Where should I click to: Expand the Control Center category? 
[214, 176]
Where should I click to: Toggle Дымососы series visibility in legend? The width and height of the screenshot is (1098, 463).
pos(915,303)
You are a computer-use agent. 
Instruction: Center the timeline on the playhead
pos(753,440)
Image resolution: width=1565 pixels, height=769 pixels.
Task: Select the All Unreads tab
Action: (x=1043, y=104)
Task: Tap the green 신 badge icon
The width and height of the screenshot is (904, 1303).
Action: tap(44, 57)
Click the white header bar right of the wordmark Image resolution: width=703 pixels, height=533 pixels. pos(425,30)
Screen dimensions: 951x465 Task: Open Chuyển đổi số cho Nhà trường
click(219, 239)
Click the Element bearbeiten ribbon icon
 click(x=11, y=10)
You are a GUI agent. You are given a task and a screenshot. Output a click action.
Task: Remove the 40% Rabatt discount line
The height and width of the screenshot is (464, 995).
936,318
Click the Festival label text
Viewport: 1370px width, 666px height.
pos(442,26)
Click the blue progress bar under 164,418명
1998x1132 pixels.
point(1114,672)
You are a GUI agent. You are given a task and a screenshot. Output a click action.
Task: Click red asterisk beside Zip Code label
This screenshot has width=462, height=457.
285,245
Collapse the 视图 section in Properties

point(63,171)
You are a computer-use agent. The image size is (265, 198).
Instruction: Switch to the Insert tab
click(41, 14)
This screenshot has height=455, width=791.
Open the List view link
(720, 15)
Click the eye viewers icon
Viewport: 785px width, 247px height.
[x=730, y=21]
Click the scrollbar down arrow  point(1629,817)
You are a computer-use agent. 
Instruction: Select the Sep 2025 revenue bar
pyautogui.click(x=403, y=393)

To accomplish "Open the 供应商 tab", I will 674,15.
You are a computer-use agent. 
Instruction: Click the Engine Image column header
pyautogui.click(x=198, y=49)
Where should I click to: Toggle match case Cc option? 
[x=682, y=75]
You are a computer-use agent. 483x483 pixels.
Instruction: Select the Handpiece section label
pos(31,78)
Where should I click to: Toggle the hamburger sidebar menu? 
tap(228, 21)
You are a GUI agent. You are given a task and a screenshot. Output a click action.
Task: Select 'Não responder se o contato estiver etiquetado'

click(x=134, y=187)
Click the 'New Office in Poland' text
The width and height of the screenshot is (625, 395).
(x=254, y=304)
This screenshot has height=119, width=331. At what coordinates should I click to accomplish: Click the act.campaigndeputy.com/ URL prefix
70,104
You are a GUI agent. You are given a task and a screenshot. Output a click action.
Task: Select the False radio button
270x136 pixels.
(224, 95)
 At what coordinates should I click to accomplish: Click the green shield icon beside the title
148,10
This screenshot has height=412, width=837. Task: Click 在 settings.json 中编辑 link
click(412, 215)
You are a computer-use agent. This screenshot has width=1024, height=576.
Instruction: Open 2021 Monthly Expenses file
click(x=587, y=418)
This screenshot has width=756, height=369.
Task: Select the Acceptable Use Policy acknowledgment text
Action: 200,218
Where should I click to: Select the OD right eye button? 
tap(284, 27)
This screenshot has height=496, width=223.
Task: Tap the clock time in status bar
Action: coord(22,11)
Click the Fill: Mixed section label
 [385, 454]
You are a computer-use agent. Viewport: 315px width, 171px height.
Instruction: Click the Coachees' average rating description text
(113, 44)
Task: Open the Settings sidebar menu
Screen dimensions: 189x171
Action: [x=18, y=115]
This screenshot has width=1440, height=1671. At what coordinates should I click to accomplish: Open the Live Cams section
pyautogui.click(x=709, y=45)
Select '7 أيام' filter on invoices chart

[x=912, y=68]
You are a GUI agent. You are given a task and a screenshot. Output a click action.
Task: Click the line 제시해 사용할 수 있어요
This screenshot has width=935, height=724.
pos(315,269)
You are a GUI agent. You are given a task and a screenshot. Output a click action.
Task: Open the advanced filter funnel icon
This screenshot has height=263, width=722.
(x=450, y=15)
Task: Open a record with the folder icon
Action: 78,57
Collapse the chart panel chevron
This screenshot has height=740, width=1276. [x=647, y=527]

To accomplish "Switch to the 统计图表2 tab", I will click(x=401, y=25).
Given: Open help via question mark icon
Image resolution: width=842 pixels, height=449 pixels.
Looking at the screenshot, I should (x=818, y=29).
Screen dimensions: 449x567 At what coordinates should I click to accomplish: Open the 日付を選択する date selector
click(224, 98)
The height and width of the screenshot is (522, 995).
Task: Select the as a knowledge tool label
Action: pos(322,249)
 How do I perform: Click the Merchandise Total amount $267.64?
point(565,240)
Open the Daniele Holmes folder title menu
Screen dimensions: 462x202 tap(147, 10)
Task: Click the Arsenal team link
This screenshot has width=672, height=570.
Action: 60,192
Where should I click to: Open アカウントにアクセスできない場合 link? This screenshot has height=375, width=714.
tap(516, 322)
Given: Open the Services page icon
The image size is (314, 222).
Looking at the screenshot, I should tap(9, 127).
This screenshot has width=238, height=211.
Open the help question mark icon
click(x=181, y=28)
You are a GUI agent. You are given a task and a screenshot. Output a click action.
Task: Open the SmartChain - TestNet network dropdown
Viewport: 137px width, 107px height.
• • • •
# ACTIVITY
Total lines holding "will" in the records: report this figure alone.

# REPLY TO THE EXERCISE
2